───── Data excerpts ─────

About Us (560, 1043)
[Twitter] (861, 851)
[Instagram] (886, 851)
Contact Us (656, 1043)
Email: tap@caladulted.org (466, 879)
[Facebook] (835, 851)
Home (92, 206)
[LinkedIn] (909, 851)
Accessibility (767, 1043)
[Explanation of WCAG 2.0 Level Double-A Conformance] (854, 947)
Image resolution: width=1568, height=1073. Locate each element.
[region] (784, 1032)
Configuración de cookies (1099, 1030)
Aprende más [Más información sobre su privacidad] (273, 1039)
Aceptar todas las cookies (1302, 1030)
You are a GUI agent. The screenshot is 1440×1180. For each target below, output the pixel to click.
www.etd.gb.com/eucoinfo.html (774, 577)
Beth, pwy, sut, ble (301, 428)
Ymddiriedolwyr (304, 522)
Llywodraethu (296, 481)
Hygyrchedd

─────

▶ _The problem_: Scale the coordinates given as answers in the data above by 0.95, rounding each result to the nearest whole number with halves rounded up. Rewrite every line of the data, requests included, and leave all other numbers unchanged.

▶ _Worked answer_:
About Us (532, 991)
[Twitter] (818, 808)
[Instagram] (842, 808)
Contact Us (623, 991)
Email: tap@caladulted.org (443, 835)
[Facebook] (793, 808)
Home (87, 196)
[LinkedIn] (864, 808)
Accessibility (729, 991)
[Explanation of WCAG 2.0 Level Double-A Conformance] (811, 900)
Image resolution: width=1568, height=1073. Locate each element.
[region] (745, 980)
Configuración de cookies (1044, 979)
Aprende más [Más información sobre su privacidad] (259, 987)
Aceptar todas las cookies (1237, 979)
You are a GUI agent. The screenshot is 1440×1180. For each target below, output the pixel to click.
www.etd.gb.com/eucoinfo.html (735, 548)
Beth, pwy, sut, ble (286, 407)
Ymddiriedolwyr (289, 496)
Llywodraethu (281, 457)
Hygyrchedd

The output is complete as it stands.